No need and you can get in trouble faster just a few degrees too hot. Hot forging copper can be dramatic with it's ease. 

Cold forging copper alloys just cries out for the bigger hammer method. You can take it as far as you can make it go in the first blow. Seriously smash it to foil with one blow but somewhere around blow 3 it's done cooperating.

Fun stuff, lots.

Frosty The Lucky.

Link to comment
Share on other sites

Biggest problem is that at red heat the copper is absorbing O2 and building up oxides along the grain boundaries making it crack/fracture/crumble if you let it happen too long---especially small stuff as the exterior vs interior ratio gets smaller.

Tin based solder should be fine making a very low tin bronze.  I have not worked copper alloyed with lead though.  Biggest issue I have had is deoxidizing the copper before casting.  Melting under a flux or layer of powdered charcoal can help that.  Not letting it sit around at heat is another big help and I always used to stir with a DRY DRY DRY charcoal stick right before pouring. (Nassau Refining used to drop a full sized tree, green, into their molten copper to "clean it up. Remotely of course!)

Link to comment
Share on other sites

My Father was an AT&T bigwig and He got to watch them do it as Nassau Refining was the Bell System's recycler. He said they owned a mountain side to provide the trees.  Just like the old iron smelters use to own their own "coaling woods".  That later were bought by the paper mills or became state parks in South Eastern Ohio, (I attended the IronMasters Conference that was held in Athens OH back when...)

Link to comment
Share on other sites

  • 4 weeks later...

Hello I have actually just recently done exactly what your trying to do so maybe I could help. I’m not sure what your were having problems with but I can start with saying what I did. I started with pipes same as you. I first cut them into smaller chucks and clean them. I cut off any piece that had solder or anything simply because I didn’t like the idea of lead or anything to contaminateing the copper. Then when I melt it down I have to borrow a friends propane forge because the coal forge has a hard time heating up a large amount to melting temperature. After pouring into a long bar shaped mold I made I forged it like a would forge a piece of iron. I dont see any reason not to forge it hot as long as your mindful of its melting temperature. The picture shows some of the stages I did it in raw pipes, chopped up smaller, washed and sorted free of solder/brazing, poured bars, and a forged leaf.

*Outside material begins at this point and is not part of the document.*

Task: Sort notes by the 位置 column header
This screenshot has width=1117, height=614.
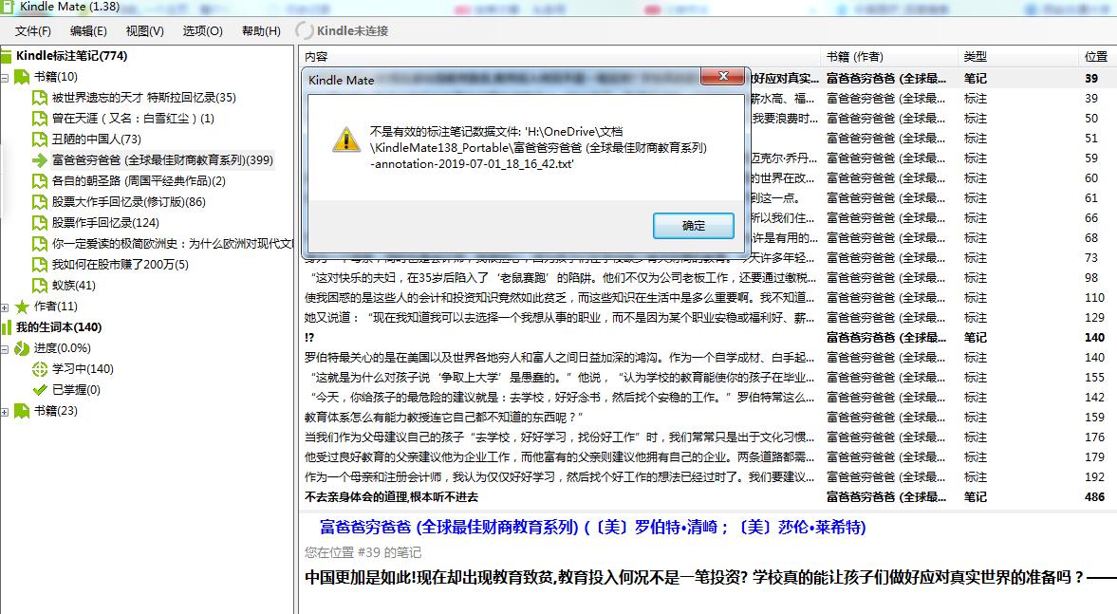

as for “deoxidizing” the copper I never did anything like that and I was also surprised that there was absolutely zero slag on the surface before pouring. I’m not sure what I did right to have it work out so clean maybe because I cleaned it a lot in advance I don’t know.

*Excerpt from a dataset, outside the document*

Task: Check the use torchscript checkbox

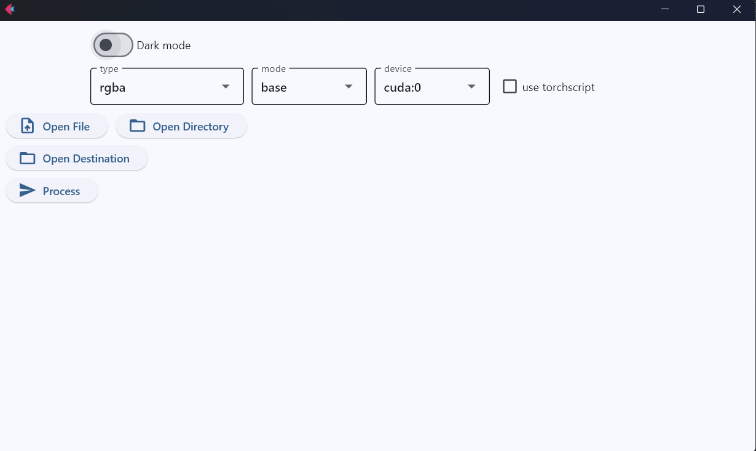Action: [510, 86]
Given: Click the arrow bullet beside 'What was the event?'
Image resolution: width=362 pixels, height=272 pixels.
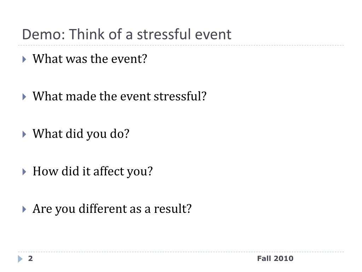Looking at the screenshot, I should click(24, 60).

EC4E3FA2-4CEC-4F04-866B-98B52FAC8AA0.jpeg

Link to comment
Share on other sites

  • 1 month later...

Join the conversation

You can post now and register later. If you have an account, sign in now to post with your account.

Guest
Reply to this topic...

×   Pasted as rich text.   Paste as plain text instead

  Only 75 emoji are allowed.

×   Your link has been automatically embedded.   Display as a link instead

×   Your previous content has been restored.   Clear editor

×   You cannot paste images directly. Upload or insert images from URL.

×
×
  • Create New...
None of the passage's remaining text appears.